After listening to Marshall’s speech on radio, the British Foreign Secretary and the French Foreign Minister agreed immediately with the provisions that had been put in place to assist European nations recover from economic devastation. However, they were certain that it would be difficult to convince Soviet leaders such as Stalin to accept the deal because of the strong communist views they held.

The Soviet Union led by Stalin was quick to reject the Marshall plan because of the requirement of independent economic assessment of each of the countries that was supposed to receive support. Stalin felt that the level of economic scrutiny under the Marshall Plan was strict and not acceptable to the independence of his country. They did not want their economy to be scrutinized by the United States because of the differing economic approaches utilized in each of these countries.

More so, the Soviet Foreign Minister, Vyacheslav Molotov, rejected the plan because of the proposal for a compulsory European bloc. The U.S. was perceived to be taking excessive control of the region, which was not allowable to the Soviet Union (Hasanli 45). All countries that had a closer association with the U.S. were branded enemies by the Soviet Union. Again, the Soviet Union was quick to blame the U.S. for communist losses in elections in countries such as Italy, France, and Belgium. It emphasized the rejection of the Marshall Plan because of its unfavorable conditions and the lack of respect for European countries. Molotov reiterated the need to reject the plan because of the feeling that the United States was taking advantage of independent countries in the region.

The Szklarska Poreba meeting held by European Communist states in Poland also signified the rejection process. During the meeting, the countries in attendance read the Communist Party of the Soviet Union’s (CPSU) report that entailed anti-western views. The report affirmed that imperialist Americans had unfairly dominated global politics and controlled independent states at will. Therefore, they agreed to reject the Marshall Plan by the virtue of their independence.

Implementation of the Marshall Plan

The implementation of the Marshall Plan started in 1947 in tandem with the Truman Doctrine when countries such as Greece and Turkey received their first substantial aid. They received help in line with the belief that they had been on the frontline of rejecting communist views. However, the official implementation of the Marshall Plan began in 1948 after it had been duly signed by President Harry Truman.

The official intention of the Marshall Plan was to boost the growth and development of European economies, to remove trade barriers, to bolster the currency of European states, and to promote industrial production through modernization of industries. It also focused on curbing the growing communist ideas in the region by bring all countries on board through economic prosperity.
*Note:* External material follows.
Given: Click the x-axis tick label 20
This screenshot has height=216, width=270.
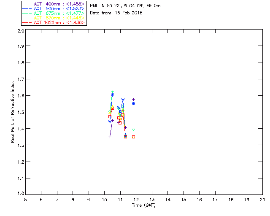Looking at the screenshot, I should click(262, 200).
In the implementation of the Marshall Plan, money was transferred to different European countries and were jointly administered by the local government and the Economic Cooperation Administration (ECA) (Lambers 77). There was an ECA envoy in each of the European countries to offer the required level of advice on how to use the funds for economic development. The cooperative approach to funds allocation hence facilitated the overall growth of most countries in Western Europe.

The aid offered in tandem with the Marshall Plan was mainly used for the purchase of products from the U.S because most of these countries had exhausted their foreign reserves during World War II. The importation was aimed at strengthening them and allowing them to grow in the most effective way possible.

The implementation of the Marshall Plan also entailed the establishment of counterpart funds that were utilized in the establishment of funds in the local currency. The ECA needed countries to invest 60% of their counterpart funds in the development of their industries to achieve quality productive processes (Kindleberger 62). This was commonly used in Germany where many enterprises relied on these funds for their development process.